Mayarakat haruslah melakukan peran penting dalam mendidik generasi mudanya, Jika individu anak melakukan penyimpangan dalam setiap aktifitas atau perilakunya, maka masyarakat dapat melakukan pembinaan melalui teguran, pemnbinaan, atau menerapkan pola pendidikan lainya yang bertujuan jelas demi kebaikan anak. (An Nahlawi, 1995: 178)


BAB III
PENUTUP
A.     Kesimpulan
           
Disamping peningkatan kontribusi dalam perannya masing-masing, antara keluarga, sekolah, dan masyarakat terhadap perkembangan peserta didik, diprasyaratkan pula keserasian kontribusi ini, serta kerjasama yang erat dan harmonis antar ketiga pusat pendidikan anak tersebut. Berbagai upaya harus dilakukan, program pendidikan dari setiap unsur sumber pendidikan yaitu keluarga, sekolah dan masyarakat diharapkan dapat saling mendukung dan memperkuat antara satu dengan yang lainnya.
Dengan masing masing peran yang dilakukan dengan baik oleh keluarga, sekolah maupun masyarakat dalam pendidikan, yang saling memperkuat dan saling melengkapi antara ketiga pusat itu, akan memberi peluang besar mewujudkan sumber daya manusia terdidik yang bermutu.
A.                 Saran-Saran
            Mengharapkan setiap pihak yang terlibat dalam pendidikan agar lebih menguatkan tekad untuk berperan aktif dalam pendidikan, agar jalan menuju tujuan pendidikan yang dicita-cita setiap manusia dapat segera terwujud.
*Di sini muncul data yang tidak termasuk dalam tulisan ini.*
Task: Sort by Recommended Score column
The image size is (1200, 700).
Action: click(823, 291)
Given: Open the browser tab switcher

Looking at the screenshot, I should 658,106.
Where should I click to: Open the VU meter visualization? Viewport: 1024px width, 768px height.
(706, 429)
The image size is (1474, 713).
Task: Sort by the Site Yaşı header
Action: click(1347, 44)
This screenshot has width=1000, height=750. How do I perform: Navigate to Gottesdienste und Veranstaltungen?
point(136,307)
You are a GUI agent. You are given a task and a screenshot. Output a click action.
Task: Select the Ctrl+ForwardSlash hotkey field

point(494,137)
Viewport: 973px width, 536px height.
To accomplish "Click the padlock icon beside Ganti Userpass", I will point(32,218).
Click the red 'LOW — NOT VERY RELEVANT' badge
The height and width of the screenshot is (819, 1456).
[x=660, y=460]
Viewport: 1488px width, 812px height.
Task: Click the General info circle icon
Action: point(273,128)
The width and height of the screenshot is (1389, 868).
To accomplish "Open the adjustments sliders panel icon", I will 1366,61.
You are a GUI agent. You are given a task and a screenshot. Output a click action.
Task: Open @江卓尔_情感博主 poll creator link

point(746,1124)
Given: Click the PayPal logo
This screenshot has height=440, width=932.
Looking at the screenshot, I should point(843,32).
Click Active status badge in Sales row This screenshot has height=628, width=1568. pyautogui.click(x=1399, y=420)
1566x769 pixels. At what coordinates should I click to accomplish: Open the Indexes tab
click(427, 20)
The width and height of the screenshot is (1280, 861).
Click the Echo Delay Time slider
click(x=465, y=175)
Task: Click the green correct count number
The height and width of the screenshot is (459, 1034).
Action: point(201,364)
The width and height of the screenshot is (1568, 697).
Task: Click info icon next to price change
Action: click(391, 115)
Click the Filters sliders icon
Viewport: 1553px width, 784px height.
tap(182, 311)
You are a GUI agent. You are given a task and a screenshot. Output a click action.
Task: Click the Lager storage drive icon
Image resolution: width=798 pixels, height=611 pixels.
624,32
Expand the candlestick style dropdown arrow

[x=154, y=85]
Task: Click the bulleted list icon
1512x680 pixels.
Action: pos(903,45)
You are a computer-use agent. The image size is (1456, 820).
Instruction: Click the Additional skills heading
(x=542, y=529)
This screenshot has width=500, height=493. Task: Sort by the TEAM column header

Dan berusaha memulai hal
-hal positif yang dapat membantu proses pendidikan secepat mungkin. Serta tidak perlu menunggu yang lain. sebaiknya dari unsur terkecil yaitu individu, Dan setiap individu inilah diharapkan menjadi sekumpulan orang yang peduli pada pendidikan, sekumpulan kecil ini diharapkan dapat mewarnai seluruh rakyat yang besar ini terhadap kesadarannya akan peran masing- masing dalam pendidikan.



DAFTAR PUSTAKA

An Nahlawi, Abdurrahman. 1995. Pendidikan Islam Di Rumah, Sekolah dan Masayrakat. Jakarta: Gema Insani Press
Darmadi, Hamid. 2007. Dasar Konsep Pendidikan Moral. Bandung: Alfabeta.
Hamid, Hamdani, Beni Ahmad Saebani. 2013. Pendidikan Karakter Perspektif Islam. Bandung: Pustaka Setia.
Husnudin. POLA KERJASAMA TRI PUSAT PENDIDIKAN: Ditinjau dari Peranan keluarga, Sekolah dan Masyarakat. Pdf
Muryati Kun, Juju Suryawati. 2007. Sosiologi untuk SMA dan MA Kelas X. Jakarta: Erlangga
Salam, Burhanuddin. 2011. Pengantar pedagogik. Jakarta: PT Rineka Cipta
Suwarno. 1992. Pengantar Umum Pendidikan. Jakarta: PT Rineka Cipta
Uhbiyati, Nur. 2005. Ilmu Pendidikan Islam. Bandung: CV Pustaka Setia.